Coronavirus: earning your ‘black belt’ in resilience and leadership through a crisis
Working through a crisis requires a similar skill set to tackling a randori in martial arts (a succession of attacks from opponents). During the Covid-19 pandemic, however, your main opponent (other than the virus) is yourself.
In Japanese martial arts during a black belt test the candidate will sit at one end of the mat, and three or more opponents will sit at the other end. At the moment indicated by the teacher, the opponents will attack. To pass the test, the candidate needs to find a way to be in charge. They decide whom they will deal with, and in what order. They own the space, take charge, finding an internal calm in the chaos, moving into space, and making active choices. When done well, the opponents subconsciously respond to the pace of the candidate and make adjustments to the candidate’s leadership. This is called a ‘randori’.

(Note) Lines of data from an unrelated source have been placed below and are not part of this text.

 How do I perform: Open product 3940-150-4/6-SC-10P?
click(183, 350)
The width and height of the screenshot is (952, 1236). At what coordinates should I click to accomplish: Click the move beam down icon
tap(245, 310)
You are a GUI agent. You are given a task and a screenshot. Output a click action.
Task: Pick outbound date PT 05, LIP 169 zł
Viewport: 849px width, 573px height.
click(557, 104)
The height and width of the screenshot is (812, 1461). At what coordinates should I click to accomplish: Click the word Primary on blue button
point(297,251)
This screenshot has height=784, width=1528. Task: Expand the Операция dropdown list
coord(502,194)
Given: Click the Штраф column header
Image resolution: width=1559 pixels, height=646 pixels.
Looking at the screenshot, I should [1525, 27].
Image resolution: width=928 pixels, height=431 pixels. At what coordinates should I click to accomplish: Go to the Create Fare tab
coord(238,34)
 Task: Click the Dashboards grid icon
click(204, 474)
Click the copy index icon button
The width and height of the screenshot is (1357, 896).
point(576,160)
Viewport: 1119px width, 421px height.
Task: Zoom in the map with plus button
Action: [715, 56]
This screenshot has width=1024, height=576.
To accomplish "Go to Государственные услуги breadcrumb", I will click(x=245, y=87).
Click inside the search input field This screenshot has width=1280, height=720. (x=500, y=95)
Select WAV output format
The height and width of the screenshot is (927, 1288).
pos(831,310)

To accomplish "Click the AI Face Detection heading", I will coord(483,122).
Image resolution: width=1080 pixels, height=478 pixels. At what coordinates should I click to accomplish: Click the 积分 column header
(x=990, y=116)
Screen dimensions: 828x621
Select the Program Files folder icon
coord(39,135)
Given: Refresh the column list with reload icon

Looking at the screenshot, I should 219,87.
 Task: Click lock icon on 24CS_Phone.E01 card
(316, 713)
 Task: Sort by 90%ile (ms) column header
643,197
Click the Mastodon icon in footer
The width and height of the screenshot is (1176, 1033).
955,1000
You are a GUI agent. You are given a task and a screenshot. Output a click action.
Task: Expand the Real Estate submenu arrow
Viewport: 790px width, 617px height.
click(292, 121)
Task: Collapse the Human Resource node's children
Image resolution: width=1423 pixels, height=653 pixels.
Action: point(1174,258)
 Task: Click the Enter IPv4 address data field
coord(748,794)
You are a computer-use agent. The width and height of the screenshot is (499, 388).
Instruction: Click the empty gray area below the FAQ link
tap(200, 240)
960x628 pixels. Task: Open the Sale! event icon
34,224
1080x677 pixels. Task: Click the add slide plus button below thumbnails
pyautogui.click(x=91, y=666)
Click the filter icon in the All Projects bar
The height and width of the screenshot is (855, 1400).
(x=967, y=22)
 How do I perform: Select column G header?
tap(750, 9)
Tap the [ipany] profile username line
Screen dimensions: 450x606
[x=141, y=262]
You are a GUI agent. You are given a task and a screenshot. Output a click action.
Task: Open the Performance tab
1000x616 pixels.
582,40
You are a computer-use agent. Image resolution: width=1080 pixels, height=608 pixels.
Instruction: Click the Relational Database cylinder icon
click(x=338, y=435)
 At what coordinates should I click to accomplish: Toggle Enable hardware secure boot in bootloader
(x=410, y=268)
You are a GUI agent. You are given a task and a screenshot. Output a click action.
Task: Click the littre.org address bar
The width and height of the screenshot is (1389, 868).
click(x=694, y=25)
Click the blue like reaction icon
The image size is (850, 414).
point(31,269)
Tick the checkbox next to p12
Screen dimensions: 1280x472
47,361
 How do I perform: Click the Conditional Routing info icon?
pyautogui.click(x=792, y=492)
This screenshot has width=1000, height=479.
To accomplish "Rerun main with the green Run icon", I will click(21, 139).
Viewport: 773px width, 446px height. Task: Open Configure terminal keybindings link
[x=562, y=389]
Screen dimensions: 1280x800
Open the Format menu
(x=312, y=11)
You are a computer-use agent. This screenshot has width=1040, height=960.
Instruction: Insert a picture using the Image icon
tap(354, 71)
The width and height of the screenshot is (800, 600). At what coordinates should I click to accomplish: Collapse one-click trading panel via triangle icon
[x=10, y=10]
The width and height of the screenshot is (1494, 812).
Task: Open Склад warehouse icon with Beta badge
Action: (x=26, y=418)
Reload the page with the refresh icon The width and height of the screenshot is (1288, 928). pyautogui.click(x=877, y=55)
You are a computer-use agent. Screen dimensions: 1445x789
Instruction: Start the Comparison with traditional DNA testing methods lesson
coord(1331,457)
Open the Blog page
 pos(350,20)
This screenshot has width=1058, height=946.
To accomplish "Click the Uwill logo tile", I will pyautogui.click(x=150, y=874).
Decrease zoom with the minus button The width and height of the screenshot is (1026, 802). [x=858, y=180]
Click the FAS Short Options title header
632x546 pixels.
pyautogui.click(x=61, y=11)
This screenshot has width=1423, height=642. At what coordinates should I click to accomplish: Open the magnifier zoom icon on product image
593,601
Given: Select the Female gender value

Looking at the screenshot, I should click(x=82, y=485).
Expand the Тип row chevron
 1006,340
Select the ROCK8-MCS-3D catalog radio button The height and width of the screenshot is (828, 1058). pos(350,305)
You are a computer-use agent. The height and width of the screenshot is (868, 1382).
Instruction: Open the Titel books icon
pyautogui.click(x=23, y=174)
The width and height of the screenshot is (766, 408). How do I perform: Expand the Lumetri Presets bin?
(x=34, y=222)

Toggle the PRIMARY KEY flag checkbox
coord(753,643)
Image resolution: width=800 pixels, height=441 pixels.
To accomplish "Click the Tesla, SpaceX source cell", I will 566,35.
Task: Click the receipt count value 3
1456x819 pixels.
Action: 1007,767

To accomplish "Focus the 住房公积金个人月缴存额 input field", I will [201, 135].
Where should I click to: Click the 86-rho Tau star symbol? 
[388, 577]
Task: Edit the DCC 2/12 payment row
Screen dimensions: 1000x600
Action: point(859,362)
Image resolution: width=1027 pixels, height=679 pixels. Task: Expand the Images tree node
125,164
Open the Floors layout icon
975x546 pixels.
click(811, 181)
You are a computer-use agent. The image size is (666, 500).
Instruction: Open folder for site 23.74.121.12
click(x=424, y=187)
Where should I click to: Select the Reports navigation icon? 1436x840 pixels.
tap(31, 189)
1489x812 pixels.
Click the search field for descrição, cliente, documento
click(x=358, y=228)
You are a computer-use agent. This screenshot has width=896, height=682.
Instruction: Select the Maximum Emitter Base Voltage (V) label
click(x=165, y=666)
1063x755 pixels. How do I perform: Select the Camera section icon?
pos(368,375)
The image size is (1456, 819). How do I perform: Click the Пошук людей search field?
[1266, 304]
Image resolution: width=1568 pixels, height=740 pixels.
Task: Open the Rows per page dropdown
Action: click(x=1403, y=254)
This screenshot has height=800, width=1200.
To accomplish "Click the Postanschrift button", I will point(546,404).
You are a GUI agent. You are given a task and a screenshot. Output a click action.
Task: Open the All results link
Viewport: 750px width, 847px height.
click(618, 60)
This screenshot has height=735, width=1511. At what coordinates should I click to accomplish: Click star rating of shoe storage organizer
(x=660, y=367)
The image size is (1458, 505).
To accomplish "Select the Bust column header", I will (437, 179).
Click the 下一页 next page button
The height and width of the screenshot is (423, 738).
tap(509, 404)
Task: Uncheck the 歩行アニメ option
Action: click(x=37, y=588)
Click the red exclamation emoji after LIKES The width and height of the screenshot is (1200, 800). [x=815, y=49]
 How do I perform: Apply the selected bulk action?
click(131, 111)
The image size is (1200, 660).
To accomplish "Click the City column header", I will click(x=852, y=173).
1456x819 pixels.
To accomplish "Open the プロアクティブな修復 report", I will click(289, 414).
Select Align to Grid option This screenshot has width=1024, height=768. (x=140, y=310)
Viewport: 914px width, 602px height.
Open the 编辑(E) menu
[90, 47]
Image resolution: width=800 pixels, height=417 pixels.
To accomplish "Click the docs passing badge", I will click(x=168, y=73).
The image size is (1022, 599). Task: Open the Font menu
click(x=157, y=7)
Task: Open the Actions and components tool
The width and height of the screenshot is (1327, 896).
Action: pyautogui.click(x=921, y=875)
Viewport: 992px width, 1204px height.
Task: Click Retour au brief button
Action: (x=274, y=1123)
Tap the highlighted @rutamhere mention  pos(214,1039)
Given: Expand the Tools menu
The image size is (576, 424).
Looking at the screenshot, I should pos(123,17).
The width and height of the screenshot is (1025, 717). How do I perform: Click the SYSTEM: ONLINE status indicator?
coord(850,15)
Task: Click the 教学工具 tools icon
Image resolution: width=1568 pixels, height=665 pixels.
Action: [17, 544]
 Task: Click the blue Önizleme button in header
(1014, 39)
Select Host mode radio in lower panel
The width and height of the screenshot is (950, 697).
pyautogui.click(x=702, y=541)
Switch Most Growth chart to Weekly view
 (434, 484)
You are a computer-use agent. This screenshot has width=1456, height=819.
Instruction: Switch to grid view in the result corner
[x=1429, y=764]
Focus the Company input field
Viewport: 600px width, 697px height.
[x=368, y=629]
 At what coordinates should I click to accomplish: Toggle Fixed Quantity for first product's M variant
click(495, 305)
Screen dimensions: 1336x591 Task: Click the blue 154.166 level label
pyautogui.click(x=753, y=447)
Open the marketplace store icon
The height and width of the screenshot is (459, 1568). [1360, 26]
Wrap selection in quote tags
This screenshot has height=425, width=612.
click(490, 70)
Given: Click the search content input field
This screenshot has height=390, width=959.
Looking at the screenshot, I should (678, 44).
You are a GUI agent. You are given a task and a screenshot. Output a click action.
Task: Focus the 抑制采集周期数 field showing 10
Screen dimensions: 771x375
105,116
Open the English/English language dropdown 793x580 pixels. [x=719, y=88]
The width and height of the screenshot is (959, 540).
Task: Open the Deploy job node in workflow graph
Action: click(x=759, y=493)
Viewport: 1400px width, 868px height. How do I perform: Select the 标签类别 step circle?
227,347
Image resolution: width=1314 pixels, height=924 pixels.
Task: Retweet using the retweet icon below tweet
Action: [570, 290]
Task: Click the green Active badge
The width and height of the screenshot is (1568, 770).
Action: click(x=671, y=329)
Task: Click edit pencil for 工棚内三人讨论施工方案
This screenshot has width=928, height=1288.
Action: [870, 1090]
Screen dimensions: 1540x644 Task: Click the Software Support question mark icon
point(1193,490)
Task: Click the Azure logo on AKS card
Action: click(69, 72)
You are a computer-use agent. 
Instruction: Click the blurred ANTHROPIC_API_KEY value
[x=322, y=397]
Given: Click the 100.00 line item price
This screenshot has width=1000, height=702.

Skilful leadership at this time requires more from us than normal, as we deal with our own emotions and responses to the current situation – and we need to help others with their responses.
In our embodied leadership work we simulate a randori based around participant’s work lives. The ‘attackers’ are not physically attacking, but instead they represent emails, texts, phone messages, requests, being ‘dragged into emergency meetings’, offers, feedback and team members who need support. The constant bombardment with these things often represents our days, and just like the black belt candidate, success lies in finding space in the chaos to think and make choices – to lead.
Clear your head, get ready to lead
Finding space in the chaos, being mindful of our choices, rather than being pushed around by the priorities of others, is difficult. It is more difficult at this time, when our work lives have been turned upside down and our freedoms are limited. Many of us are learning to be home-school teachers whilst trying to continue working, and as a result our homes can become pressure cookers of the frustrations of a family unable to live as normal. Additionally, we have concerns about the health and wellbeing of vulnerable family, neighbours and friends.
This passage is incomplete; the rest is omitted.